Check out this language from a recent decision by the U.S. District Court for the District of D.C.:
The CityCenterDC development may be a laudable and exciting public-private partnership, and it may entail a more comprehensive level of urban planning and cooperation than the ordinary project, but the exercise will result in the creation of an enclave of private facilities. What is being constructed will be no more for the use and benefit of the population of the District than any other condominium or hotel: members of the general public will be welcome to enjoy the surrounding sidewalks, and possibly the lobby, and they can spend their dollars in the nearby shops and restaurants, but at the end of the day, they will not be permitted to go upstairs. CityCenterDC is not a public work of the District of Columbia, and the ARB’s decision to the contrary cannot be sustained.
District of Columbia v.

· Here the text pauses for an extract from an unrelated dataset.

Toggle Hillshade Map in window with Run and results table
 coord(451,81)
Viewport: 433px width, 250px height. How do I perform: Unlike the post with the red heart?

Dep't of Labor, No. 13-0730 (D. D.C. Mar. 31, 2014), slip op. at 4.
Now before you get too excited, this is not an eminent domain case under the Fifth Amendment, but rather a case under a federal statute called the Davis-Bacon Act, which requires contractors to pay the prevailing labor rates for "public works" projects receiving significant federal funding.

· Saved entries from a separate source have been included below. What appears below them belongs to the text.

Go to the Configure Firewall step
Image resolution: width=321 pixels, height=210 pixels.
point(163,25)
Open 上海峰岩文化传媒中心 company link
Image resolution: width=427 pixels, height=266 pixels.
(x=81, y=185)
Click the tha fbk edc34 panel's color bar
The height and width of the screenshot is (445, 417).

You don't need to read the entire opinion for the details, but be sure to check out these passages, which should be familiar to condemnation lawyers who deal with public use questions:At bottom, there are two signature elements of a public works project: public dollars going into the project, and a public facility coming out of the project. CityCenterDC has neither. It is being privately financed by for-profit entities, and it will result in the creation of condominiums, apartments, office space, retail space, and a hotel that will be privately owned and operated. The fact that the project is expected to give rise to incidental public benefits – such as employment opportunities, increased tax revenue, and even a certain amount of open space – does not transform it into a public work; these are the goals of every urban development project. And the fact that the District has imposed certain requirements – even some at the level of particularity of the width of the sidewalks – does not alter the essence of the finished product. The ARB’s reliance on these details ignores the big picture: that the project is not being built by the government, for the government, or for the people the government represents.Slip op. at 3-4. So what's all this about courts not being able to tell when a proposal is public or private for purposes of the Takings Clause?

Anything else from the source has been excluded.